**The tasks:**
A – In the article on publishers testing a search engine rights management system, where and when are more details to be unveiled?
B – Continue the article on publishers testing a search engine rights management system, starting after its final sentence.

**Document extract:**
++++++++++++++++++++

IndustryPublisher Groups To Test New Search Engine Rights Management System (Updated)

Publisher Groups To Test New Search Engine Rights Management System (Updated)

Several mostly print publisher groups say they are to test a new “Automated
Content Access Protocol” that they feel will head off conflicts with search
engines. A release with more information is below.

Exactly how the system will work, why it is different or better than existing
systems like robots.txt or meta robots tags, isn’t explained. More details are
promised to be unveiled at the Frankfurt Book Fair on October 6.

I’m planning to talk with the World Association Of Newspapers to learn more
about their plans next week, so I may have more before the formal unveiling.
I’ve had a very informal talk already, and the view seems to be to find a way to
make the existing systems work better. That’s appreciated, and it’s something
the search marketing community has long wanted. But it’s something I hope will
involve more than just a group of publishers with mostly print interests.

My Google’s
Belgium Fight: Show Me The Money, Not The Opt-Out, Say Publishers
article
from earlier this week explains how in my view, the entire issue that has
erupted in Belgium is less about keeping content out of search engines and more
about trying to force them to pay publishers for inclusion. Right now, any
publisher that feels copyright is somehow infringed by being in a search engine
has a very easy, very selectable way to keep whatever they want out:
robots.txt files
or meta robots tags.
These work on a web-wide basis, have support of all the major search engines,
plus have been used by users from publishers of all types. They could definitely
be improved — but in the Belgium case in particular, using them would have
solved the exact problem that was raised.

Here’s the release:

GLOBAL PUBLISHERS HEAD OFF LEGAL CLASH WITH SEARCH ENGINES: NEW RIGHTS
MANAGEMENT PILOT IMMINENT

In the week that the publishers of Le Soir and La Libre Belgique won their
case in the Belgian Courts against Google for illegally publishing content on
its news service without prior consent, the
World Association of Newspapers (W.A.N.),
the European Publishers Council (E.P.C.)
the International Publishers Association
(I.P.A.) and the European Newspapers Association
(E.N.P.A), are preparing to launch a global industry pilot project that aims
to avoid any future clash between search engines and newspaper, periodical,
magazine and book publishers.

The new project, ACAP (Automated Content Access Protocol), is an automated
enabling system by which the providers of content published on the World Wide
Web can systematically grant permissions information (relating to access and
use of their content) in a form that can be readily recognised and interpreted
by a search engine “crawler”, so that the search engine operator (and
ultimately, any other user) is enabled systematically to comply with such a
policy or licence. Effectively, ACAP will be a technical solutions framework
that will allow publishers worldwide to express use policies in a language
that the search engine’s robot “spiders” can be taught to understand.

++++++++++++++++++++

**Record set:**
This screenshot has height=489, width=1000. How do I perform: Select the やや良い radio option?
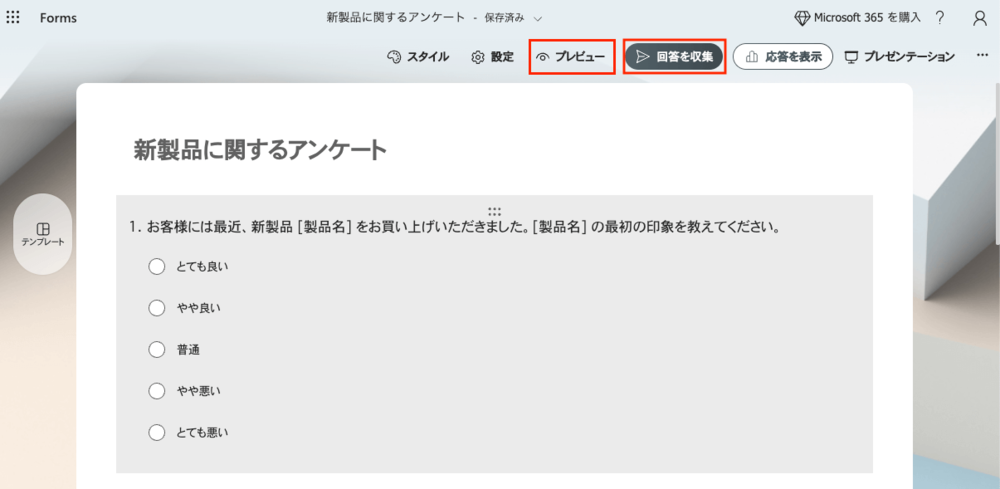(156, 308)
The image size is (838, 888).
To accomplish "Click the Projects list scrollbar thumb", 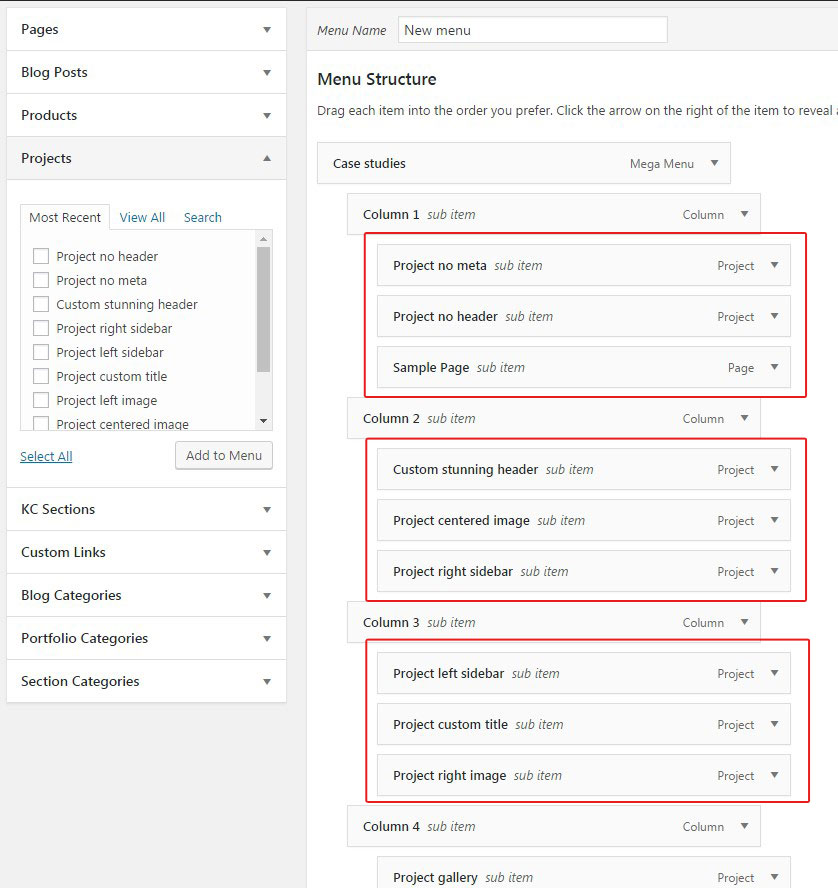I will [x=263, y=308].
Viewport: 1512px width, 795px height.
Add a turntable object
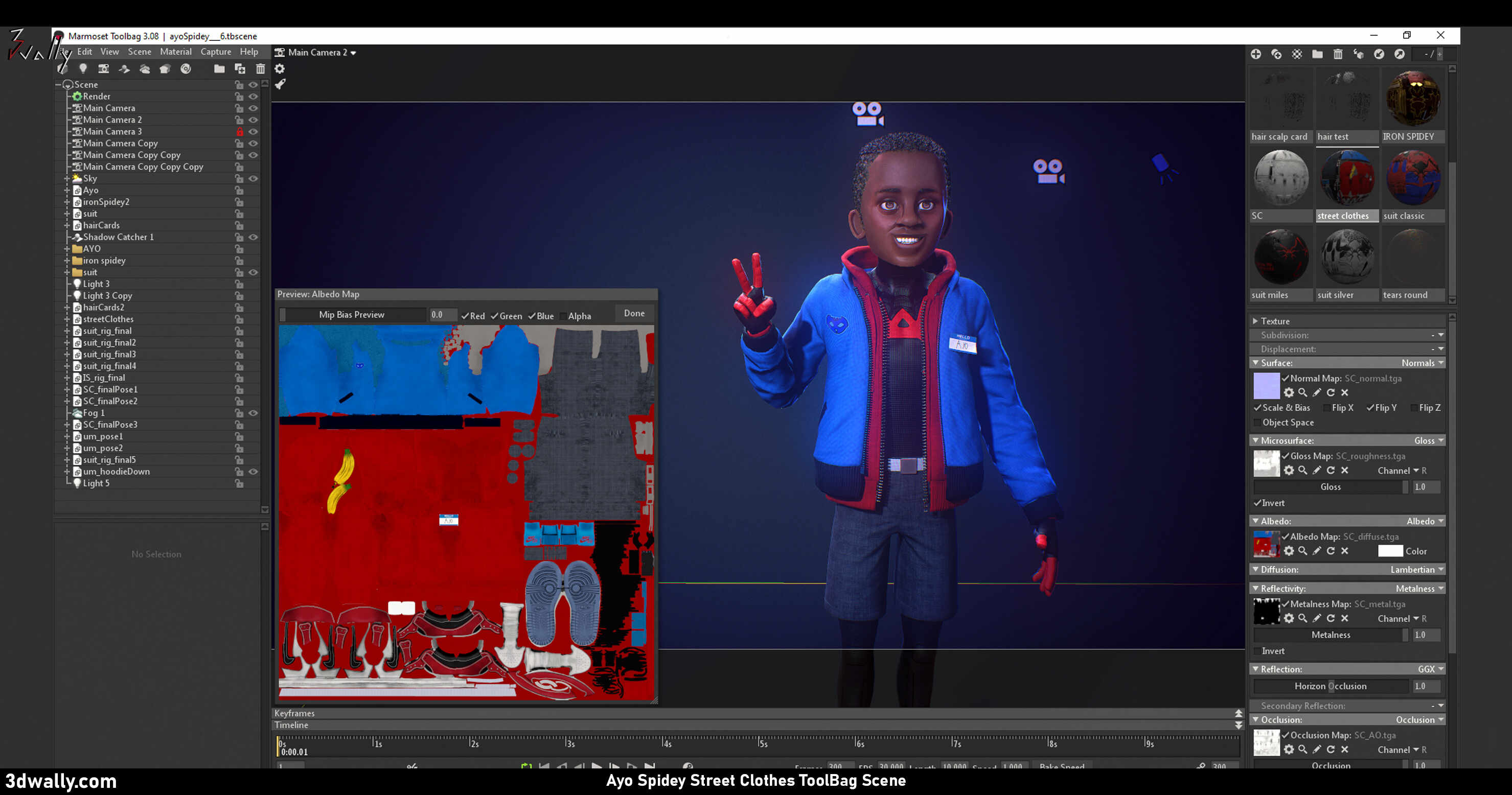pyautogui.click(x=186, y=68)
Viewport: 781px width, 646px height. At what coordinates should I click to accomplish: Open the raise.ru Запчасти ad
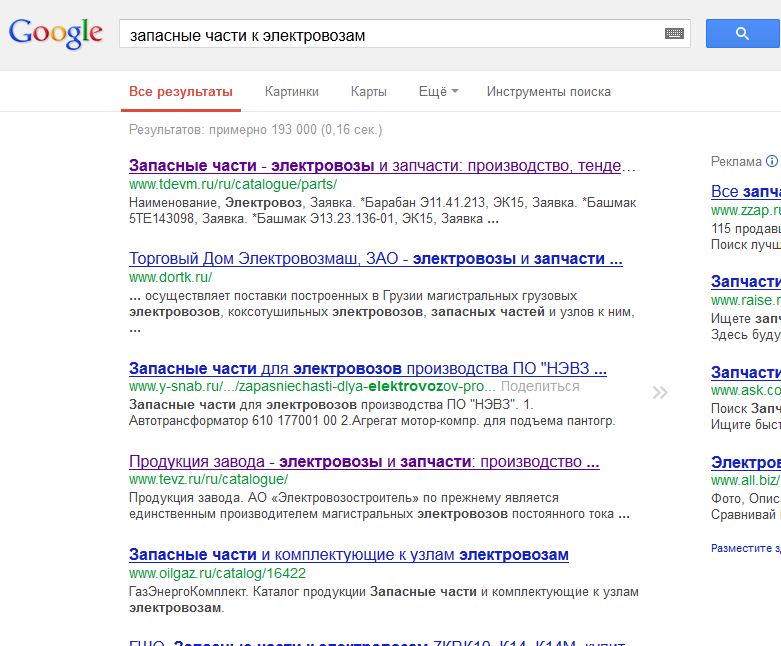click(x=746, y=281)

++++++++++++++++++++

**Final results:**
A – At the Frankfurt Book Fair on October 6.

B –
Gavin O’Reilly, Chairman of the W.A.N., said: “This system is intended to
remove completely any rights conflicts between publishers and search engines.
Via ACAP, we look forward to fostering mutually beneficial relationships
between publishers of original content and the search engine operators, in
which the interests of both parties can be properly balanced. Importantly,
ACAP is an enabling solution that will ensure that published content will be
accessible to all and will encourage publication of increasing amounts of
high-value content online. This industry-wide initiative positively answers
the growing frustration of publishers, who continue to invest heavily in
generating content for online dissemination and use.”

Francisco Pinto Balsemão, Chairman of the E.P.C., said: “ACAP will
unambiguously express our preferred rights and terms and conditions. In doing
so, it will facilitate greater access to our published content, making it
more, not less available, to anyone wishing to use it, whilst avoiding
copyright infringement and protecting search engines from future litigation.”

ACAP will be presented in more detail at the forthcoming Frankfurt Book
Fair on 6th October and will be launched officially by the end of the year.
W.A.N., the E.P.C. and I.P.A. will run the pilot for a period of up to 12
months and it will be managed by Rightscom
Ltd.

===

The European Publishers Council is a high level group of Chairmen and CEOs
of European media corporations actively involved in multimedia markets
spanning newspaper, magazine and online database publishers. Many EPC members
also have significant interests in commercial television and radio.

The World Association of Newspapers groups 72 national newspaper
associations, individual newspaper executives in 100 nations, 13 news
agencies, and nine regional press organizations, representing .more than
18,000 publications in all international discussions on media issues, to
defend both press freedom and the professional and business interests of the
press. The International Publishers Association is a Non Governmental
Organisation with consultative relations with the United Nations. Its
constituency is of book and journal publishers world-wide, assembled into 78
publishers associations at national, regional and specialised level. The
European Newspaper Publishers’ Association – is a non-profit association
currently representing 5 100 national, regional and local newspapers. These
daily, weekly and Sunday titles are published in 24 European countries where
ENPA’s members are operating in their national markets.

Postscript: I’ve just received this briefing paper that explains more.
I’ve skimmed it and attached one note marked in bold. Basically, the existing
robots.txt or meta robots systems can do a lot of what’s already described here.
What they cannot do is help search engines access content because the publisher
allows this only through a licensing agreement, something the Belgian publishers
seem to want. In addition, the pilot can do all it wants. Unless some major
search engines agree to cooperate, the pilot will go nowhere. Again, I’ll follow
up more on this next week after talking with the groups involved.

ACAP
Automated Content Access Protocol

A briefing
paper for publishers on a project in
planning

1       Executive summary

All sectors of publishing face a “search engine dilemma”. The value of search
engines to users – and to those who publish on the network – is
incontrovertible. However, search engine activities can be very damaging to
specific online publishing models. The undifferentiated model of permissions
management (essentially either allowing or forbidding search of content) is
inadequate to support the diverse present and future internet strategies and
business models of online publishers.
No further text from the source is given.